Posted in Pulse by Norm
3 Oct 2011

Please join us in celebrating the official launch of Tween Trends, powered by We are proud to offer distinctive services for organizations who seek to engage tween girls. From monthly trends to in-depth studies, no one knows tweens better than Tween Trends.

Monthly Issues of Tween Trends

We are constantly learning new things from today’s tween girl. She is dynamic, imaginative and savvy, and surprises our Tween Trends Analysts every day, with stereotype-busting comments, feedback and a fresh perspective that will keep your organization on its toes. These insights and observations get compiled into monthly issues of Tween Trends, which can be delivered directly to your inbox for free, with a Tween Trends subscription.

Yes, a subscription to Tween Trends is free!

Ask Tween Trends

We are thrilled to offer Ask Tween Trends. Do you have one or two questions that you are dying to know about tweens? Are you wishing for answers without fielding a full on research study? Perhaps you just need a few bits if insight to enhance a proposal, or have quick questions to help your girl-serving organization do its job better. Ask Tween Trends can help.

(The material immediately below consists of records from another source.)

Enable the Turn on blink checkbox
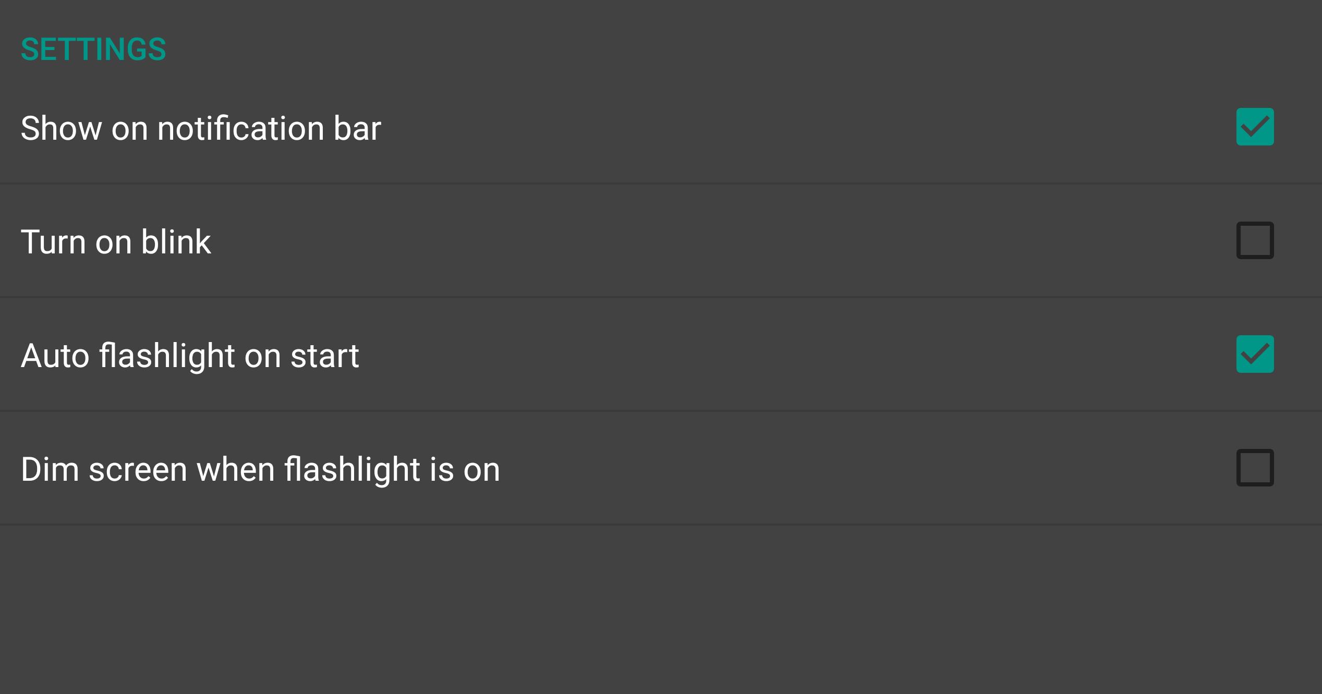This screenshot has height=694, width=1322. pos(1255,240)
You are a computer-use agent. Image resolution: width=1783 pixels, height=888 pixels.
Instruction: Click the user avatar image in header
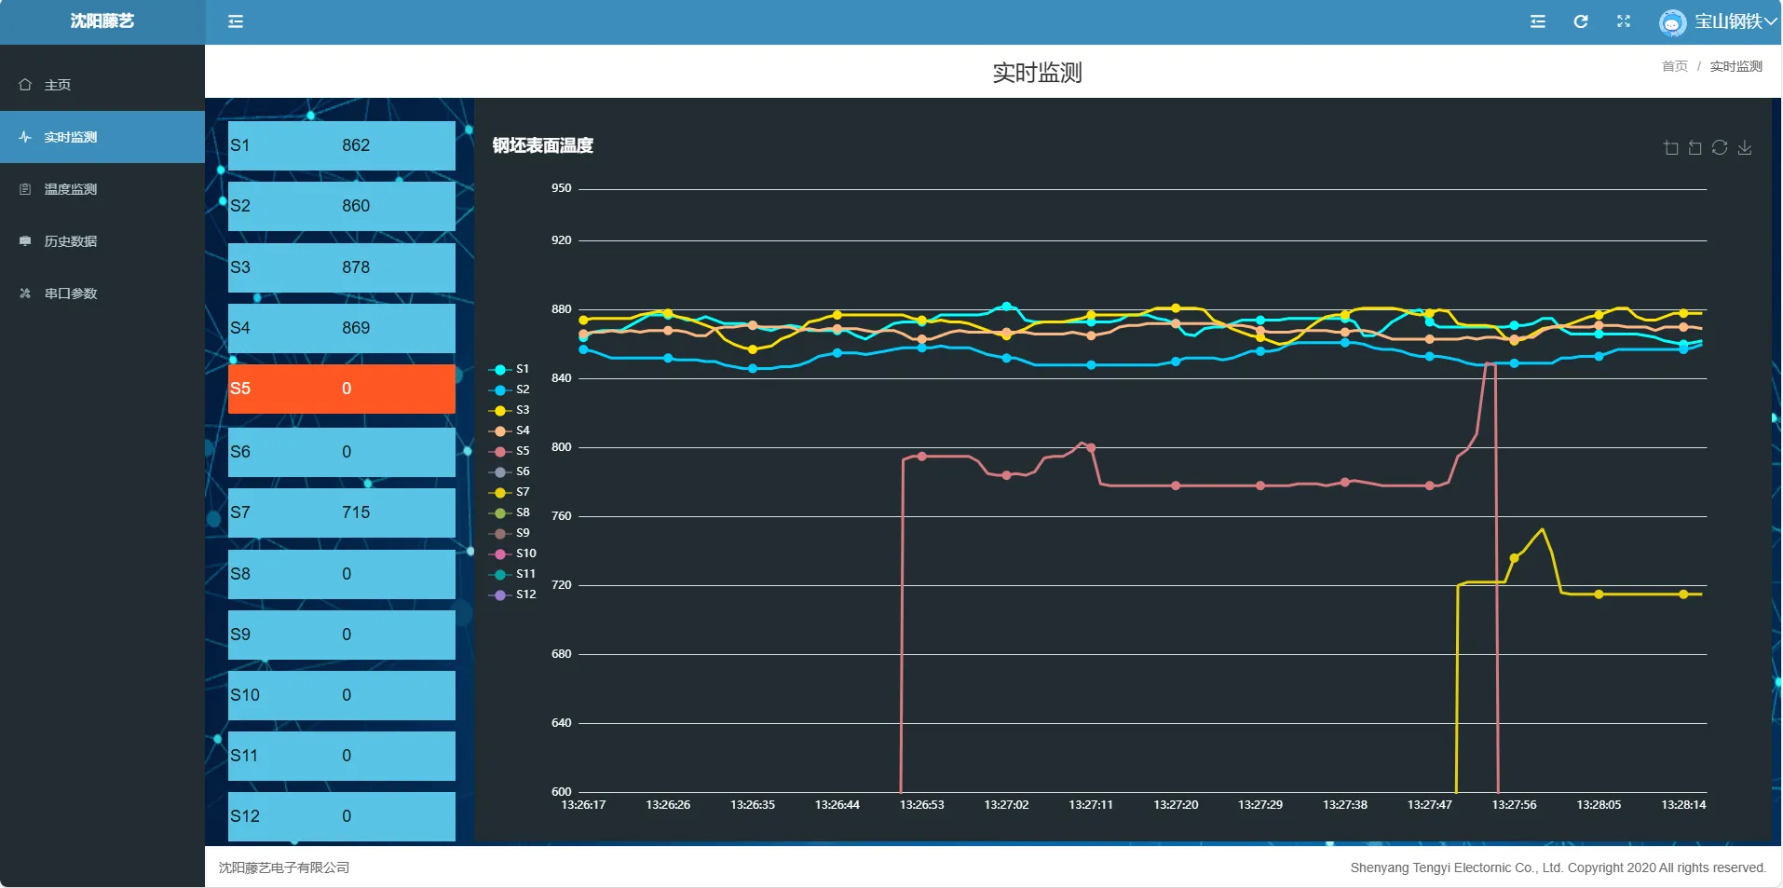click(x=1672, y=22)
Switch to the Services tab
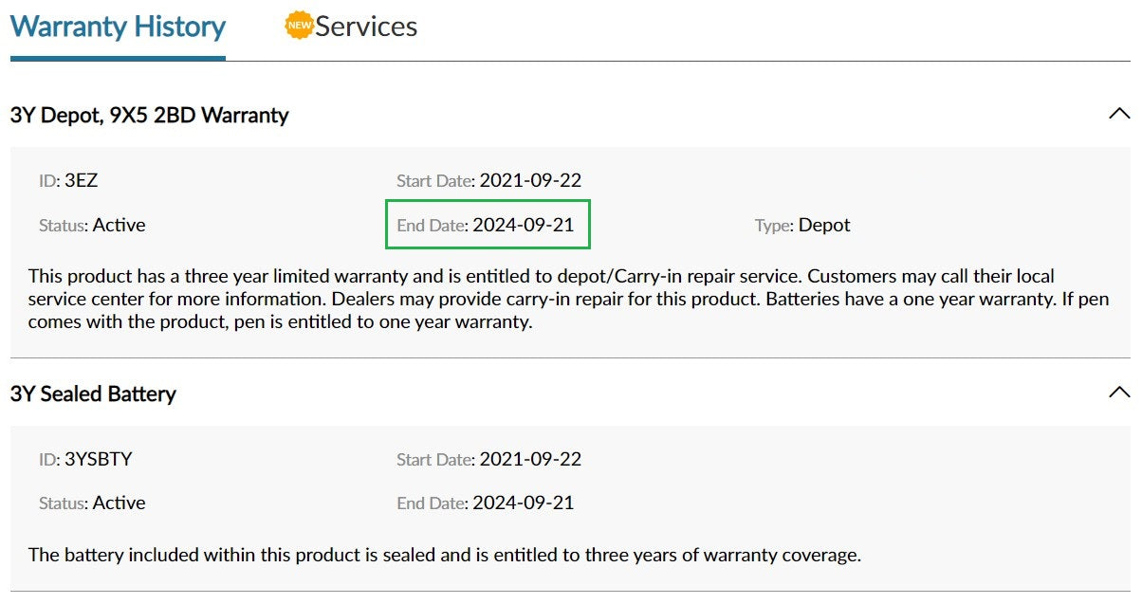 (x=366, y=27)
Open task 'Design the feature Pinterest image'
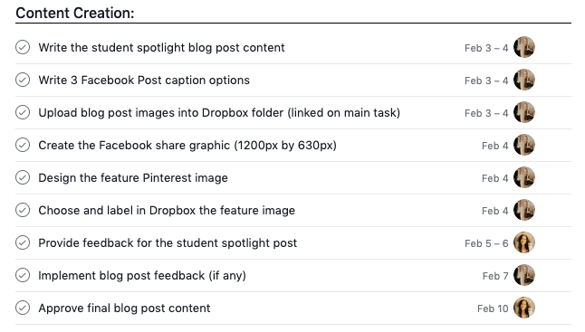The height and width of the screenshot is (332, 585). click(133, 177)
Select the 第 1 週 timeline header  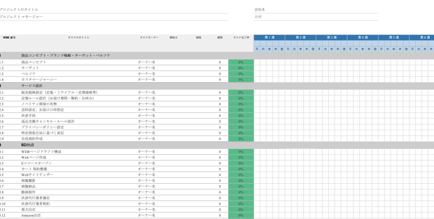(x=269, y=38)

Ask Tween Trends gets quick, authentic answers for you for a nominal fee. Take advantage of our special, introductory offer for Ask Tween Trends today!

Quarterly & Annual Reports

We also compile reports on a quarterly and annual basis. These reports offer a deeper analysis of data, key observations and a summery of hot topics, complete with a forecast of what’s coming up and how organizations can capitalize on better tween engagement. Stay tuned.

Custom Research

The heart and soul of Tween Trends is our custom research approach.  Our research team will work with you to identify a plan for getting the feedback and answers you need for the greatest strategic impact to your organization. Here is a quick list of research methods:

  • Interviews with parents, families tweens
  • Focus groups and brainstorming sessions
  • Ethnography (observations, diary studies)
  • Usability testing
  • Card sorting (for information architecture)


Thank you for your support, especially to our strategic partners who have helped to refine various aspects of our product offerings.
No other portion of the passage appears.